Bill was coming from the wealthy family, his mum was IBM VP and gave his son a contract to sell operating system, even though there were better alternatives on the market. Ye good ol' story about corporate corruption that gave us such amazing products like Internet Explorer 6, Windows 98 Millenium Edition or Windows Vista.

We could've lived in a so much better World if we didn't have to deal for years with crappy Microsoft operating system and other MS products.

canucker2016 4/4/2025||
Bill Gates's mom and the chairman of IBM were on the executive committee of the same charity, the United Way.

from https://www.nytimes.com/1994/06/11/obituaries/mary-gates-64-...

     She was later appointed to the board of the United Way of America; in 1983, she became the first woman to lead it. Right Time, Right Place

    Her tenure on the national board's executive committee is believed to have helped Microsoft, based in Seattle, at a crucial time. In 1980, she discussed with John R. Opel, a fellow committee member who was the chairman of the International Business Machines Corporation, the business that I.B.M. was doing with Microsoft.

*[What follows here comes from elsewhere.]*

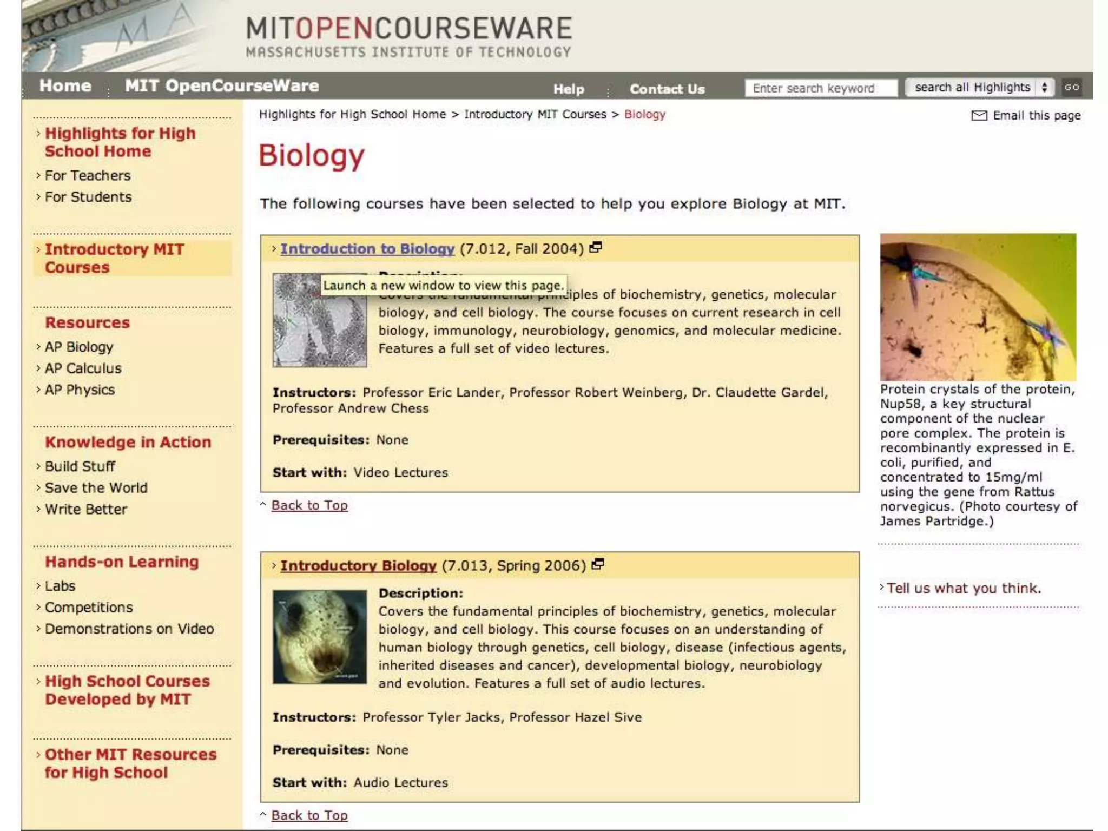1108x831 pixels.
Task: Open the Home menu item
Action: pos(65,85)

    Mr. Opel, by some accounts, mentioned Mrs. Gates to other I.B.M. executives. A few weeks later, I.B.M. took a chance by hiring Microsoft, then a small software firm, to develop an operating system for its first personal computer.
kristopolous 4/4/2025|||
try Computer Wars: How the West Can Win in a Post-IBM World. By Charles H. Ferguson from 1993. The author is https://en.wikipedia.org/wiki/Charles_Ferguson_(filmmaker) this one
ahartmetz 4/4/2025|||
Microserfs is pretty fun, though the details are fictional. What stuck in my mind is that they spent so much effort clawing their way to the top, and when they were there, they didn't know what to do anymore and lost their way. Microsoft was a mess for 15 years or so.
ozarker 4/4/2025|||
I read Hard Drive by James Wallace and Jim Erickson a couple years ago. It was written between Windows 3.1 and 95. Super interesting to read Microsoft history from the perspective of that time period. I loved it.
grork 4/4/2025||
Hard Drive, ostensibly about Bill Gates, was a great read when I was a kid. I recommend ‘Microserfs’ from Douglas Coupland as a fictional (but grounded) homage to the work in the 90s.
hnthrowaway0315 4/4/2025|
https://images.seattletimes.com/wp-content/uploads/2025/03/0...

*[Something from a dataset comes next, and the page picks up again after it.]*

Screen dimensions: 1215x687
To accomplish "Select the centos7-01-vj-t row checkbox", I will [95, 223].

This development environment looks interesting:why two shelves?

Also the place look like a cheap airline cabin. I thought all MSFT employees have their own offices back then. Maybe it's because that's the lab?

grork 4/4/2025||
This is a build or test lab, not the offices of developers. I visited multiple times in the period mentioned for the picture, and saw multiple of these. The one I saw most often was the NT build lab. When I started there in the mid-2000s, these labs were still used, although the build labs were a little less densely packed thanks to remote tools.
artursapek 4/4/2025||
Yep looks like the build lab described in the book Showstopper. I think there were even photos of this room in there.
kevstev 4/4/2025|||
This picture without context gave me QA or build lab type vibes, and the caption in the story confirmed that. They had to test on all kinds of configurations and hardware, so this makes sense- tbh I am surprised its this small. Remote tools didn't really exist in those days, and even if they did, they are unlikely to work if the OS is having issues. So you run a test, find an issue, and if its hard to reproduce you might just have to bring the dev into the lab to get on the box to understand what happened.

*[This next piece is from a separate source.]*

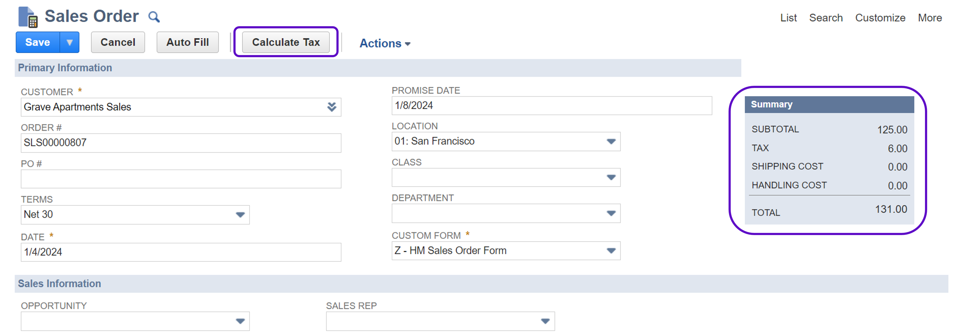
Task: Click the magnifier icon beside Sales Order
Action: click(154, 17)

It looks very similar to a QA Lab at a place I worked at in the early 2000s. They essentially commandeered a larger conference room and there were just (cpu) boxes everywhere.

muststopmyths 4/4/2025||
The caption says 1995, so this is most definitely one of the test labs. We used to have rows of shelves with PCs in various hardware configurations that were tested with daily builds.

Everyone did have their own offices in the early-mid 90s. By the late 90s we were sharing, depending on seniority (years in the company, not title, which was refreshing).